Dans sa lettre n°49 de décembre 2015, l’INSEE revient sur le bilan du secteur agroalimentaire pour l’année 2014 ; s’appuyant sur les comptes nationaux annuels (base 2010) qui permettent d’évaluer l’évolution de la production et les échanges extérieurs des produits issus de la branche agroalimentaire, elle s’attache également à observer l’activité salariale produite par cette activité en se référant au dispositif statistique Esane (Élaboration des statistiques annuelles d’entreprises).

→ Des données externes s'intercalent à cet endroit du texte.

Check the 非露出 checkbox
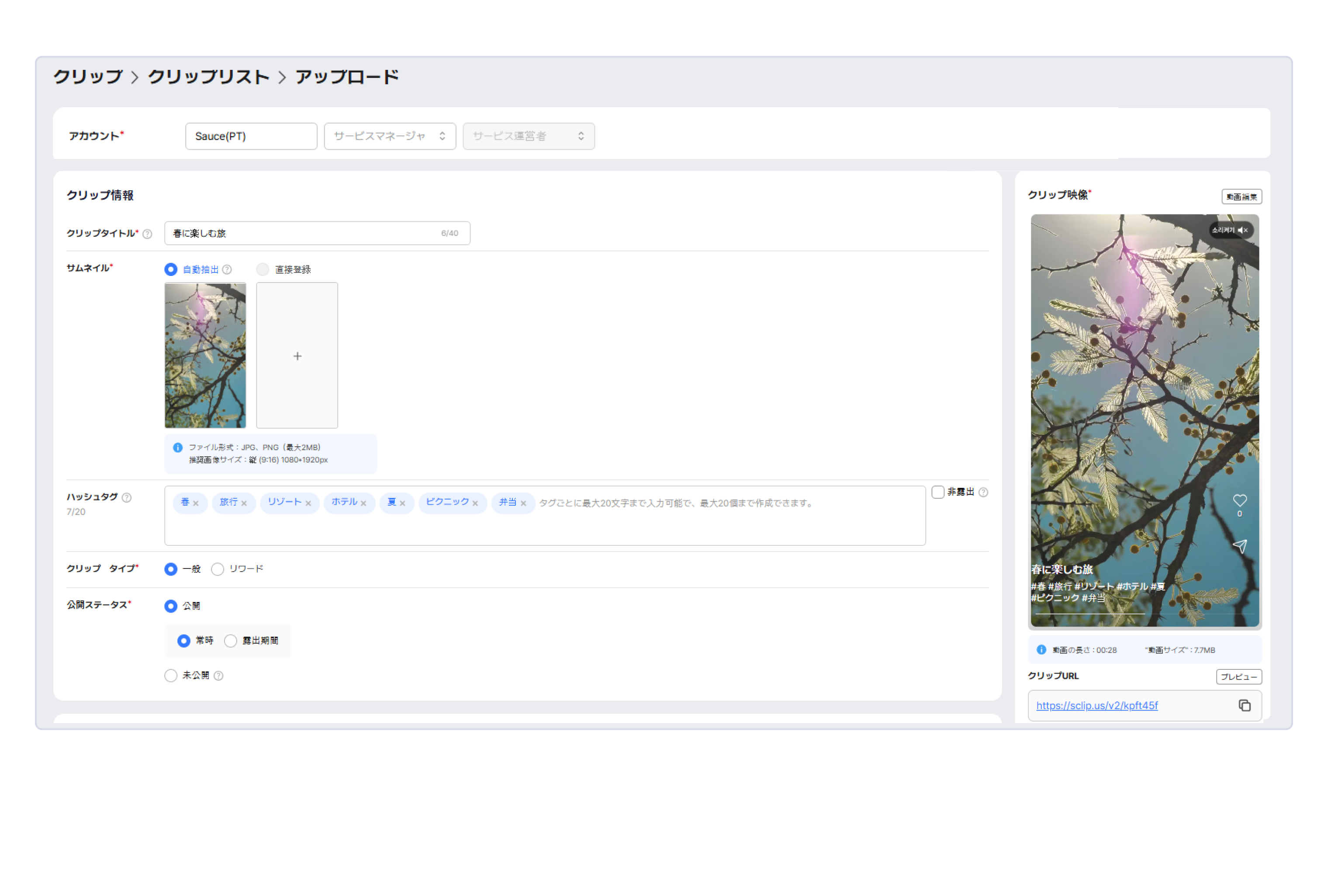This screenshot has height=896, width=1328. point(937,492)
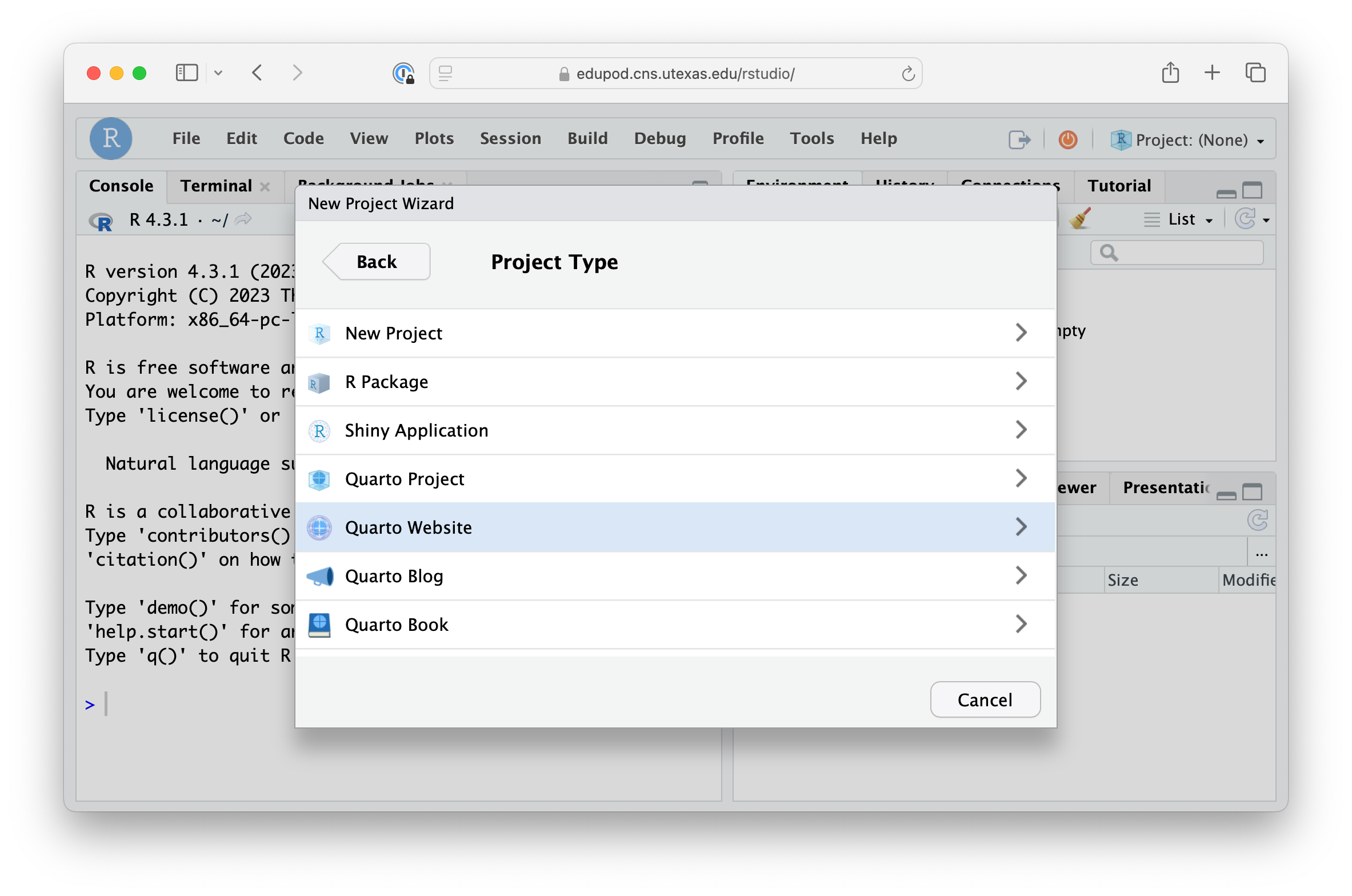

Avec 60 500 entreprises en 2013, l’industrie agroalimentaire génère un chiffre d’affaire de 184 milliards d’euros. La majorité de ce montant est issue de la production agroalimentaire (86%) ; à moindre degré, il est produit par ses activités de commerce de gros (11%). Année de l’atténuation du recul de production, 2014 est également marquée par la réduction de l’excédent commercial. Au contraire des exportations, en baisse de 0,4%, les importations sont au contraire en hausse – avec 0.7 % d’augmentation. Cette décroissance s’inscrit dans une perspective internationale, provoquée par les mesures prises à l’égard des relations avec la Russie et les pays du Moyen-Orient : la suppression des aides européennes a ainsi influé sur l’acheminement des viandes de volailles exportées au Proche-Orient, provoquant un déficit des exportations. A l’aune de la prorogation des sanctions de l’Union Européenne à l’égard de la Russie, cette décroissance risque de s’accroître : inanité de ces mesures punitives, qui pénalisent davantage l’agriculture française (Vladimir Poutine a suspendu les importations des pays ayant prononcé les sanctions) que le pays visé. « La France perd 100 millions d’euros de chiffre d’affaires en n’exportant plus de porc vers la Russie » précisait d’ailleurs Guillaume Roué, Président d’Inaporc. Elevée à près de 4 milliards d’euros, le manque à gagner pour l’Union Européenne est colossale : avec la perte de ses alliés européens, la Russie retrouve ses anciens fournisseurs, partenaires réguliers proposant une main d’œuvre moins onéreuse et des réglementations moins contraignantes : à plus large échelle, cette mesure inscrit donc l’Union Européenne dans un jeu de concurrence qu’elle, au regard de la crise financière actuelle, n’a pas le luxe de s’offrir. Pourtant, avec une décroissance globale de 0.5% – part moins importante que pour les deux années précédentes, l’industrie agroalimentaire reste globalement stable.
Emploi
Avec une perte de 6% de ses effectifs entre 2000 et 2014, le secteur agroalimentaire voit la diminution de l’emploi arriver à son terme pour l’année 2014 : un regain de 0.2 % de croissance de ses emplois vient pallier le déficit auquel se confronte le secteur de l’industrie manufacturière, dont les effectifs ont été réduits de plus du quart malgré une reprise d’activité significative dans cette branche – hausse de 0.3% en 2014.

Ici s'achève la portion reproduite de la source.